▶ **Exercise prompt**:
In the text on communication misalignment in B2B companies, what amount per employee is lost at enterprise companies with approximately 100,000 employees?

▶ **Study text**:
The High Cost of Communication Misalignment in B2B Companies

When looking at the high cost of communication misalignment across enterprise B2B companies with approximately 100,000 employees we were astonished to find that $62.4M is lost to the bottom line. 1 This equals $624.00 per employee. A mid-size company with approximately 100 employees will lose about $500K to the bottom line. This equal $5000.00 per employee. And for a small company with approximately 0-50 employees it will lose about $26,041.00 to the bottom line. All of these numbers are incredibly astonishing!

Communication has been around since the prehistoric caveman chiseled animals on their cave walls to communicate their hunting expeditions. Here we are 44,000 years later from the earliest known communications to where each person in any sized company has advanced communication tools at their fingertips. Smart phones, regular phones, SMS, email, text, video, Zoom meetings, and the list goes on.

With all the advancements made in communication technologies over the past 20 to 30 years, how can it be that global, enterprise companies are losing, on average, $62.4M annually due solely to misalignment in their communications?

In today’s fast-paced businesses, there’s a real need for creating and implementing a repeatable process around communications. Especially when we look at all the ways we can communicate. A few technology-based communication tools are listed above, but we still often communicate by speaking with people in an informal, ad hoc way. For example, take the CEO of a large company who catches the VP of Sales in his or her office and in that very instance decisions are made around new pricing for two major products. This decision not only affects sales, but it also affects finance, manufacturing, customer service, training, etc. What happens with this type of ad hoc communications and decision-making (that we are all guilty of doing) is that the CEO assumed the VP of Sales would handle the communications to the correct functional heads and the VP thought it was something the CEO would or should communicate. So, what we have here is a complete failure to communicate!

So, the causes for gaps in communications are: Ad hoc, informal communications, communications affect many, if not all, functional areas in a company, all people in a company can communicate with one another and they have many, different tools to get their ideas, messages, and thoughts out to the organization.  Zoom is the leader in supporting ad hoc, informal meetings. How many times a week do we have ad hoc, informal Zoom meetings? In today’s COVID-19 pandemic, this medium is taking over. But very few companies are able to measure the effectiveness and the results from these meetings.

Now, consider the performance of an organization’s functional groups. Manufacturing has processes in place to ensure they don’t produce defective parts. Finance has fine-tuned, error-free processes to deliver financial news to Wall Street. This same level of scrutiny and processes should be in place for communications and messaging. Yet, few companies have taken the time to create a repeatable communications process that would allow companies to see where their communications misalignments are occurring and to what degree.  Bottom Line: Companies today don’t know the real costs associated with gaps in their communications and messaging. And these “hidden” costs will only continue to grow.

Alignment in communications is critical. What does this mean? Alignment in communication is a novel direction in communication research, which focuses on interactive adaptation processes assumed to be more or less automatic in humans. It offers an alternative to established theories of human communication and also has important implications for human-machine interaction.

▶ **Data**:
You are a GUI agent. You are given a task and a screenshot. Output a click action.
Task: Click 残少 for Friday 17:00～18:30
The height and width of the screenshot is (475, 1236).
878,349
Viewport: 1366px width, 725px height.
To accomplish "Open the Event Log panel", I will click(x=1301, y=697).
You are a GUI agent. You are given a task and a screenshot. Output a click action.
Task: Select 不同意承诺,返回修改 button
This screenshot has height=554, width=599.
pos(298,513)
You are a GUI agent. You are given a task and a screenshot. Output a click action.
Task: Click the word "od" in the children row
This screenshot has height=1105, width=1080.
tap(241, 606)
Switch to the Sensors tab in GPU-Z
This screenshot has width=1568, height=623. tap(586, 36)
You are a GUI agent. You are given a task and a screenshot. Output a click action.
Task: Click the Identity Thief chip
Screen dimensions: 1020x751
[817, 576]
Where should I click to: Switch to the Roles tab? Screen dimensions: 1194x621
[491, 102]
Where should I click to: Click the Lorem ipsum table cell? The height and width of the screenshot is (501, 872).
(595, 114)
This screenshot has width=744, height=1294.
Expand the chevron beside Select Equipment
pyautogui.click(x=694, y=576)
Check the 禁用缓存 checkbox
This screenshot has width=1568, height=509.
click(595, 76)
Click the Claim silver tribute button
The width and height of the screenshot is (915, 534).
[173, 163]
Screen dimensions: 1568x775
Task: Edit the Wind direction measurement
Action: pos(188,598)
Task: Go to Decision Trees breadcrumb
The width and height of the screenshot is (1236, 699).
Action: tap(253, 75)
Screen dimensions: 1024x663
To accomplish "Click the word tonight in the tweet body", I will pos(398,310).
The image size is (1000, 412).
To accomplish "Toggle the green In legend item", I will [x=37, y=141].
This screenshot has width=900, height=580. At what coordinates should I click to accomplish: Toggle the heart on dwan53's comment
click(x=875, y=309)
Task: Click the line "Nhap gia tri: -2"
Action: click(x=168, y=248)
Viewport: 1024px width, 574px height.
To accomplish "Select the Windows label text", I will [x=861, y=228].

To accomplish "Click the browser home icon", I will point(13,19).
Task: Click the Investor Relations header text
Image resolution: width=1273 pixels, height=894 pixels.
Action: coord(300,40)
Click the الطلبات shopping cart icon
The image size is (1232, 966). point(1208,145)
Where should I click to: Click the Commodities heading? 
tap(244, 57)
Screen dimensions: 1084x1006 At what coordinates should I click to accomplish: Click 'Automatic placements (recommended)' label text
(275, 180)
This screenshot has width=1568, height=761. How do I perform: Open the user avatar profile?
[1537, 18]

▶ **Task output**:
$624.00 per employee.